The first "someone" was our part time sysadmin who has made so many mistakes that I hope to not use his services again. The second "someone" is the replacement (so far) for the first. Obviously, this is not a good situation. What else to do when you cannot afford to hire the right people? I guess you come here and ask questions ;-) –  MountainX Jun 1 '13 at 21:49

1 Answer 1

up vote 3 down vote accepted

That the OOM killer is kicking in may well be related to your problems, and it most definitely doesn't help you. Increase swap or install more RAM. If nothing else, you certainly don't want your server going around killing processes; by the time the kernel OOM killer starts looking for victims, it's bad.

That said, I do notice that you e.g. don't allow in ICMP, or DNS over UDP (or TCP). A well-behaved host on the Internet needs to accept ICMP packets, and if you are running a DNS server you will need to open up communication over TCP and UDP to port 53 for it to work.

A minimal change that should bring you more in line with a reasonable configuration without affecting what services are available to external parties might be to simply

iptables -A INPUT -p tcp -m state --state ESTABLISHED,RELATED -j ACCEPT
iptables -A INPUT -p udp -m state --state RELATED -j ACCEPT
iptables -A INPUT -p icmp -j ACCEPT

(Untested, so the command line syntax may be slightly off, but that's the gist of it.)

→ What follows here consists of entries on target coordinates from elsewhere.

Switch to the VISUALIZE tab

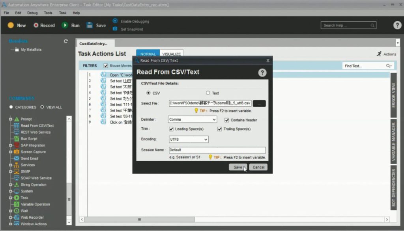(x=171, y=53)
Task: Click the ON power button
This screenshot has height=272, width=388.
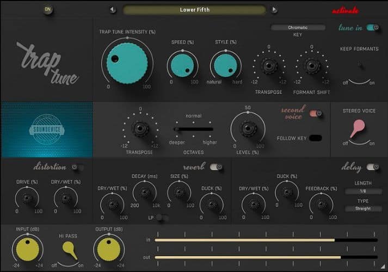Action: coord(48,9)
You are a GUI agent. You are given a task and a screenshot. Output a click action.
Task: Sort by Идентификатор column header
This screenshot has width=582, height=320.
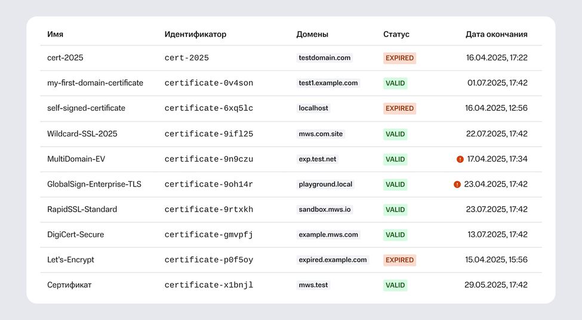tap(195, 35)
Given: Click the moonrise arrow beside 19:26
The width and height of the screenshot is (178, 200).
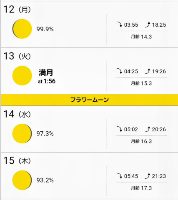Looking at the screenshot, I should [x=148, y=71].
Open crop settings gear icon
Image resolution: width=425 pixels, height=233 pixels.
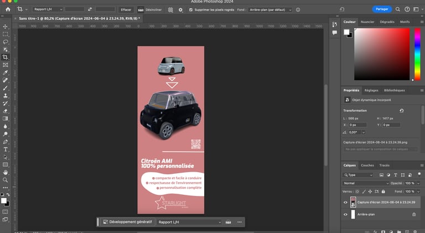click(182, 9)
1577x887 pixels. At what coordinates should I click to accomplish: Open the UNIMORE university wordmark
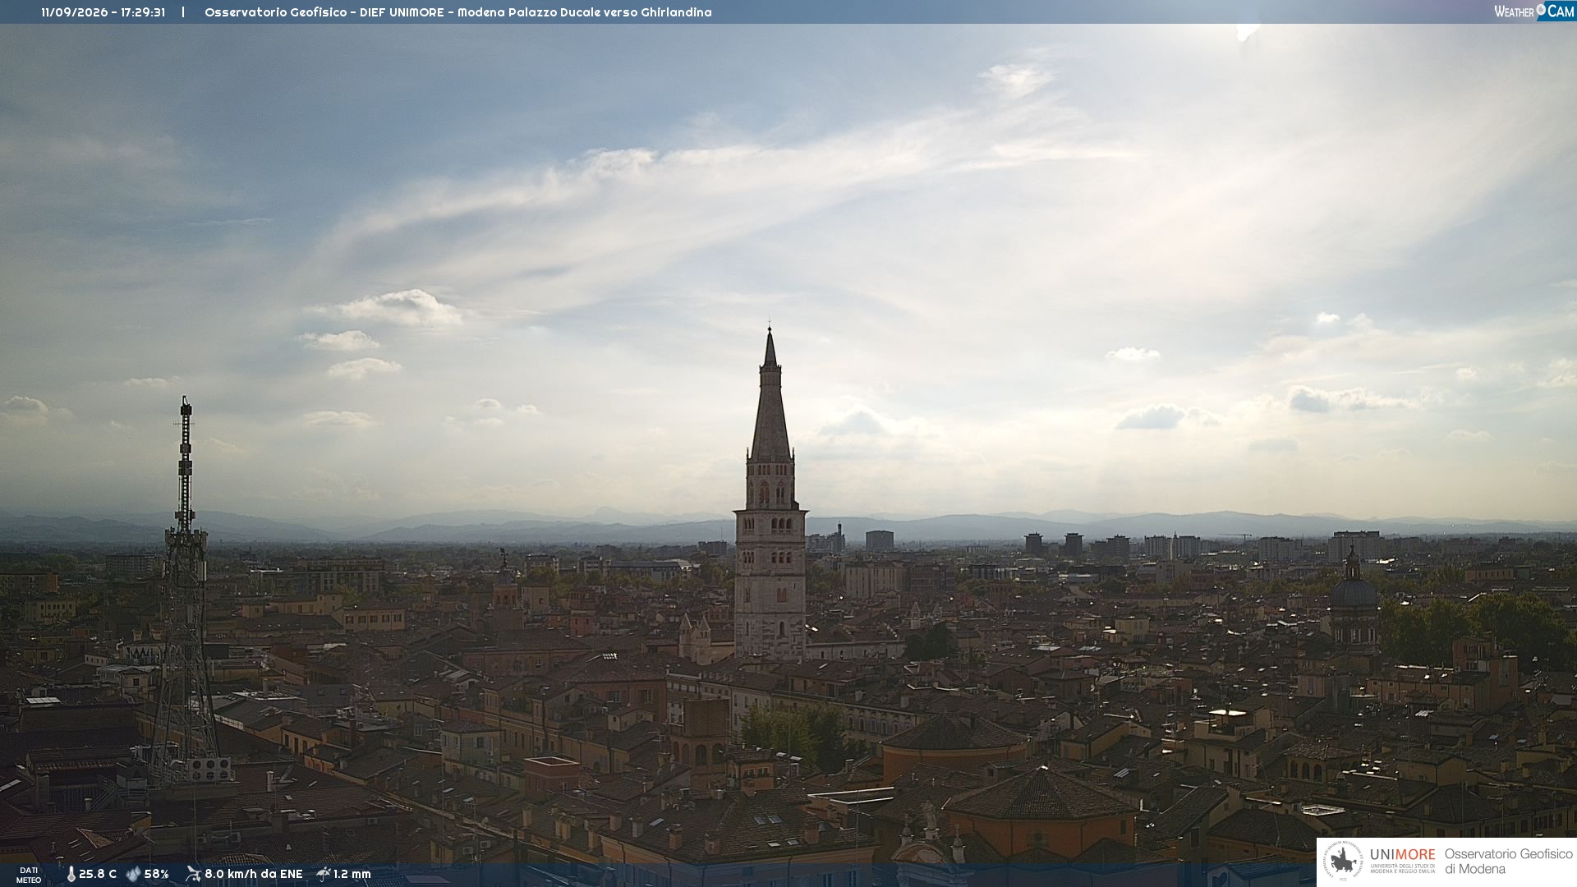[1403, 861]
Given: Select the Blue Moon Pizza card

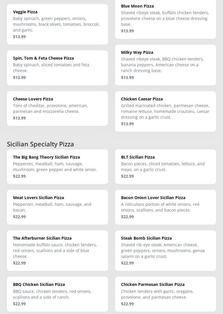Looking at the screenshot, I should tap(165, 18).
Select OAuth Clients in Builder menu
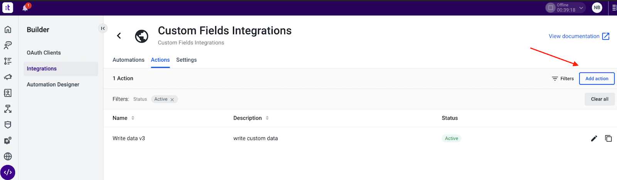 [x=44, y=53]
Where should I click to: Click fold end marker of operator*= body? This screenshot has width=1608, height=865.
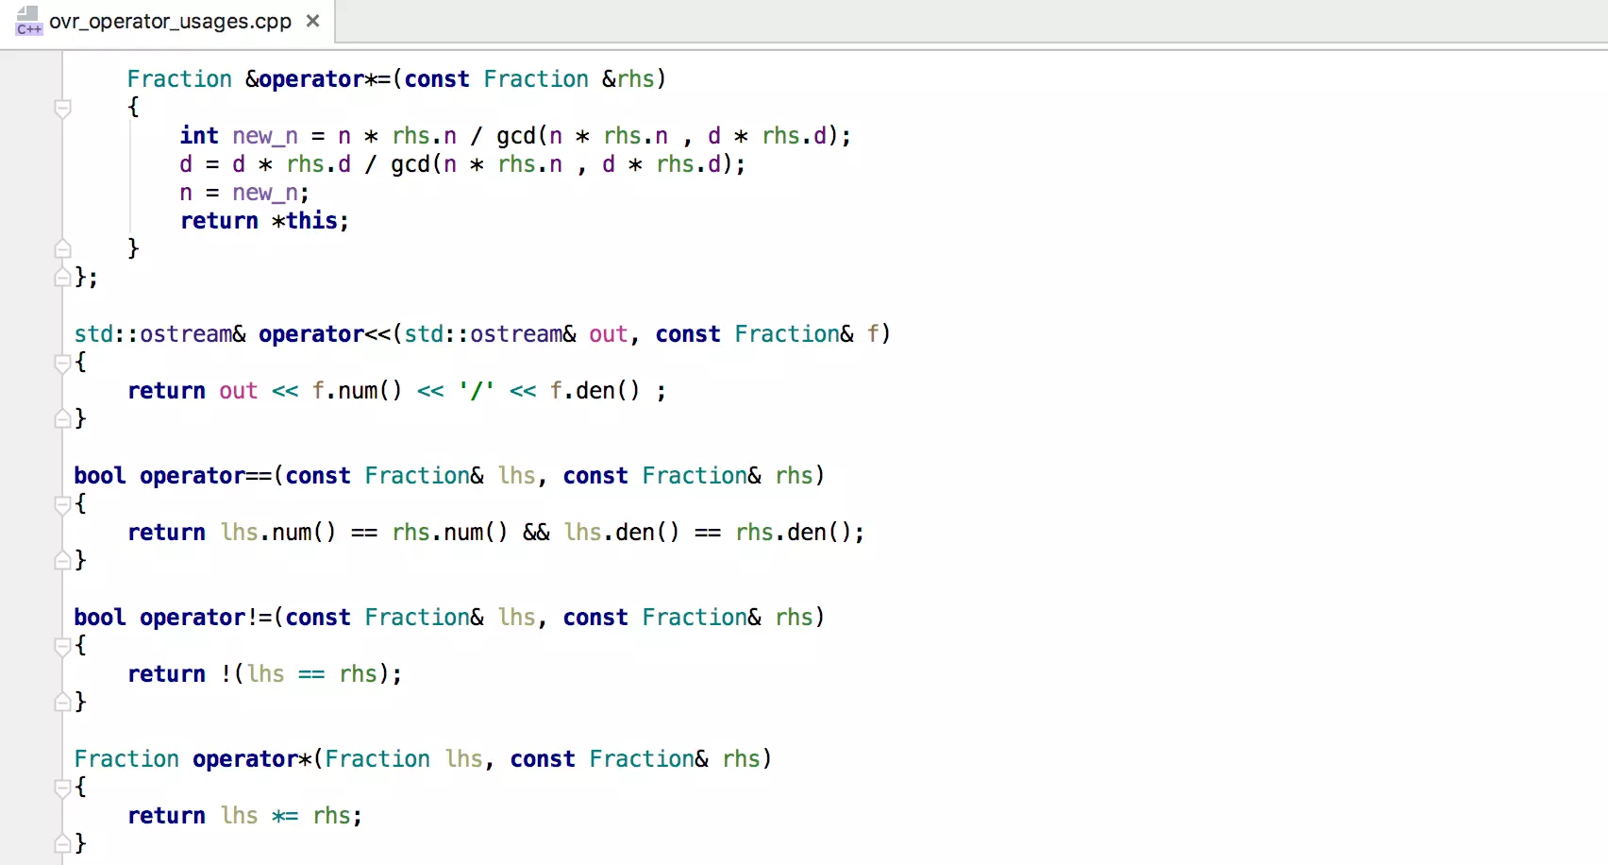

Normally, for performance reasons such rules would go at or near the top of the iptables chain in question. These will allow in any responses to anything outbound the server has initiated over TCP or UDP, as well as ICMP messages. Note that ICMP is crucial for a well-behaved host on the Internet; if you want to block e.g. ping, you can use a much more specific rule to block ICMP echo requests and nothing else, but when you have something as well-known as port 80 wide open that doesn't buy you much in practice and it does make troubleshooting more complicated.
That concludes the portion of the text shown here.